El Papa Francisco agradece “la entrega y la generosidad”de “una multitud silenciosa de hombres y mujeres que han decidido mirar esos rostros, haciéndose cargo de las heridas de los pacientes, que sentían prójimos por el hecho de pertenecer a la misma familia humana”.

 “La cercanía, de hecho, es un bálsamo muy valioso, que brinda apoyo y consuelo a quien sufre en la enfermedad” y “vivimos esta cercanía, no sólo de manera personal, sino también de forma comunitaria: en efecto, el amor fraterno en Cristo genera una comunidad capaz de sanar, que no abandona a nadie, que incluye y acoge sobre todo a los más frágiles”.

El servicio “siempre mira el rostro del hermano, toca su carne, siente su projimidad y hasta en algunos casos la ‘padece’ y busca la promoción del hermano. Por eso nunca el servicio es ideológico, ya que no se sirve a ideas, sino que se sirve a personas» (ibíd.).

En ese sentido, destacó que“para que haya una buena terapia, es decisivo el aspecto relacional, mediante el que se puede adoptar un enfoque holístico hacia la persona enferma”.

Lo anterior, “también ayuda a los médicos, los enfermeros, los profesionales y los voluntarios a hacerse cargo de aquellos que sufren para acompañarles en un camino de curación, gracias a una relación interpersonal de confianza”, (cf. Nueva Carta de los agentes sanitarios [2016], 4).

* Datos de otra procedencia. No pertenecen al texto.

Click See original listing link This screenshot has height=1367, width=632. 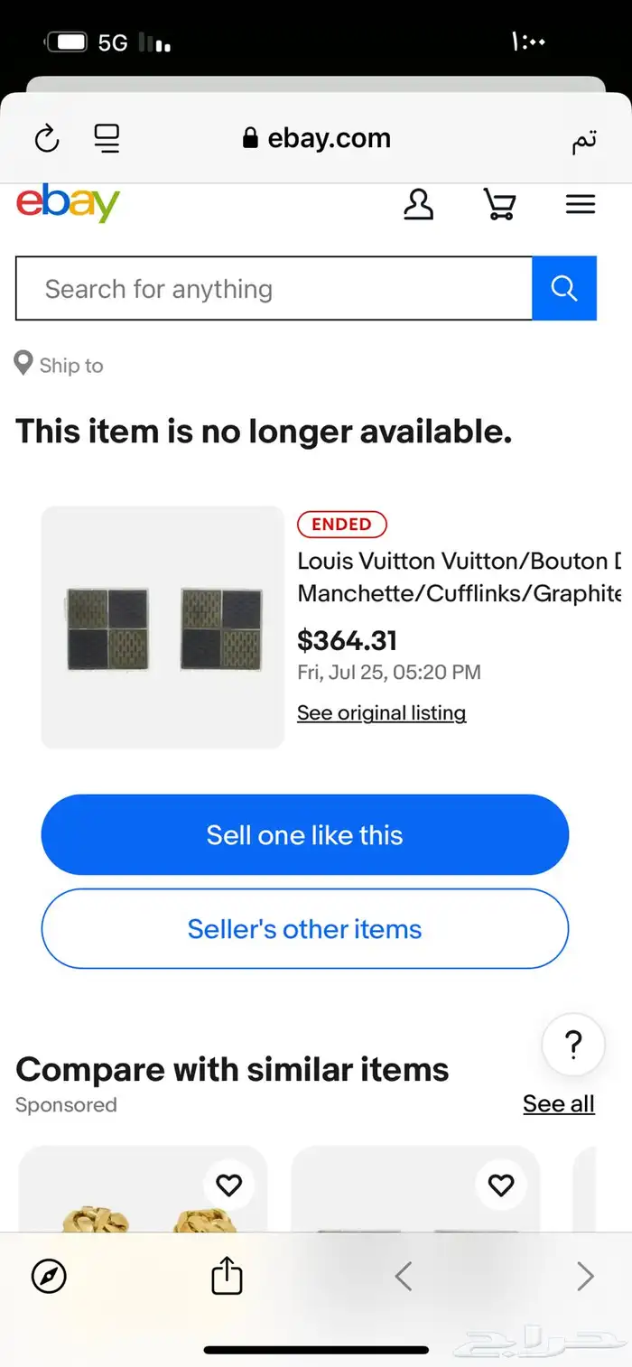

“Se trata, por lo tanto, de establecer un pacto entre los necesitados de cuidados y quienes los cuidan; un pacto basado en la confianza y el respeto mutuos, en la sinceridad, en la disponibilidad, para superar toda barrera defensiva, poner en el centro la dignidad del enfermo, tutelar la profesionalidad de los agentes sanitarios y mantener una buena relación con las familias de los pacientes”.

“Una sociedad es tanto más humana cuanto más sabe cuidar a sus miembros frágiles y que más sufren, y sabe hacerlo con eficiencia animada por el amor fraterno. Caminemos hacia esta meta, procurando que nadie se quede solo, que nadie se sienta excluido ni abandonado”.